El sacerdote sacudió la cabeza.
—Es nuestro. En mi museo hay una maravillosa mitra con un agujero enorme donde tendría que haber un diamante. Esa mitra la utilizan los papas. Voy a aplastarte, Harry.
—No, Peter —dijo él suavemente.
—Sí. Por mi vocación, naturalmente, por la Iglesia. Pero sobre todo por mí. No es una actitud muy cristiana, ¿verdad?
—Es muy humana. Cuentas con mi comprensión.
—La seguridad de un Hopeman. ¡Qué buen jesuita habrías sido, Harry! Lástima que no seas católico.
—Yo también nací con suerte. Soy uno de los elegidos.
Se miraron fijamente a los ojos, impresionados por el encono que ahora los separaba.
—Será mejor que pida un par de coñacs —sugirió Peter Harrington en tono arrepentido.
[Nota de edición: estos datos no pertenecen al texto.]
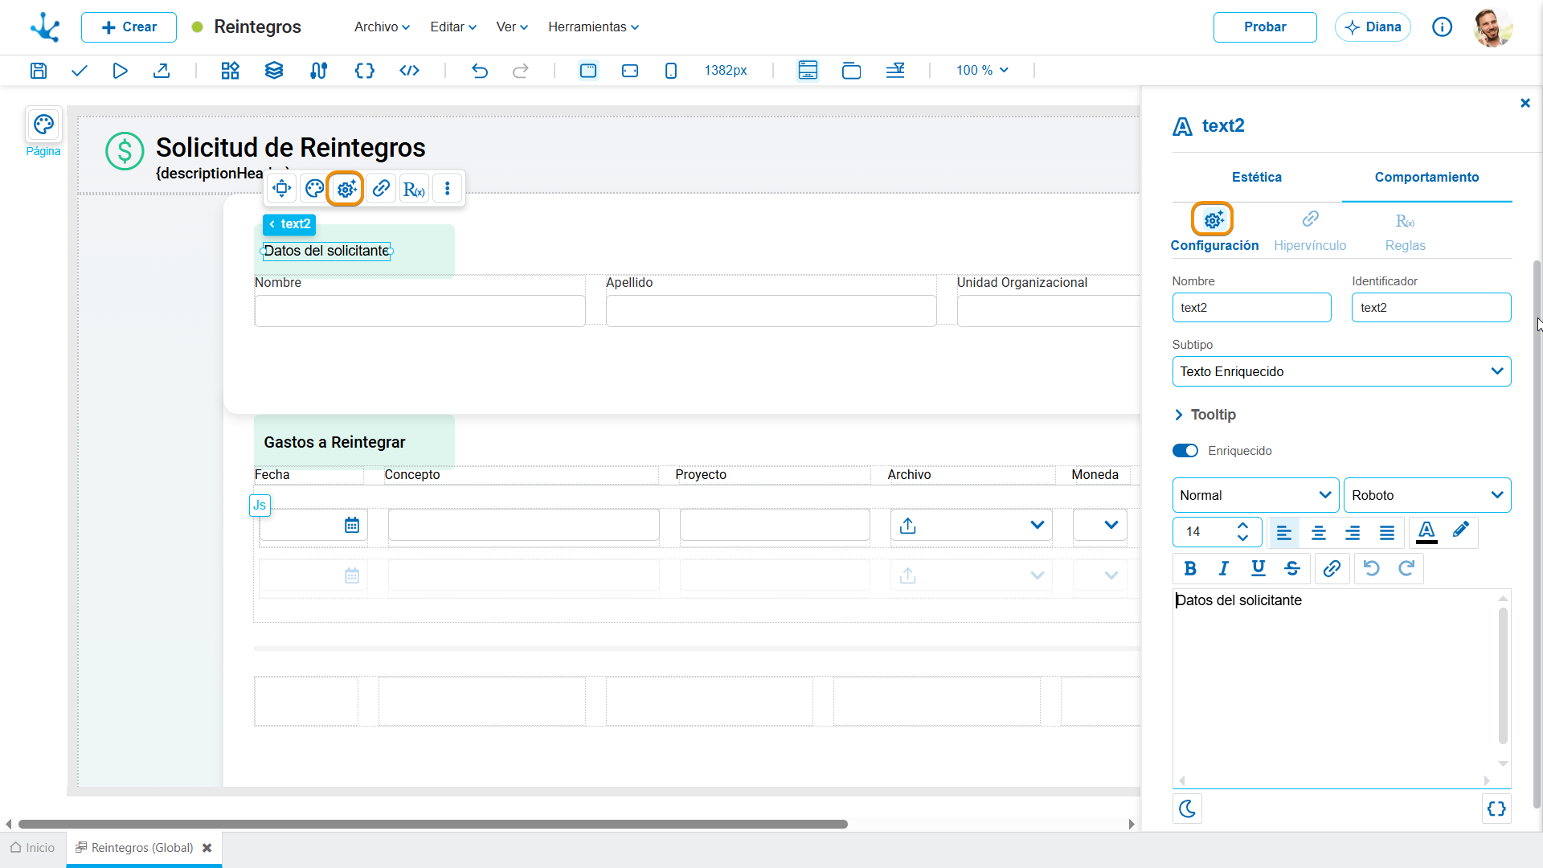1543x868 pixels.
Task: Click the Probar button
Action: [x=1265, y=27]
—Los postres no son gran cosa en este país. Pero vas a echar de menos algunos panes cuando hagas penitencia por tus excesos.
Peter torció la boca y echó la cabeza hacia atrás. Harry también reía.
—Oh, bastardo judío —dijo Peter por fin.
Pidió las copas. Se miraron, y Harry volvió a estallar en una carcajada, como reacción a la tensión. Ambos se echaban hacia atrás y hacia delante, jadeando. Empezaban a dolerles los músculos del estómago.
El sacerdote blandió un dedo.
—¡Te aplastaré!
—¿Con ese culo de cerdo no-kosher monseñor? —logró decir Harry claramente.
—¿Y qué esperabas? ¡… Importado!
Se miraron y volvieron a estallar en carcajadas. Harry se moría de risa. El camarero reía con ellos, sin saber por qué.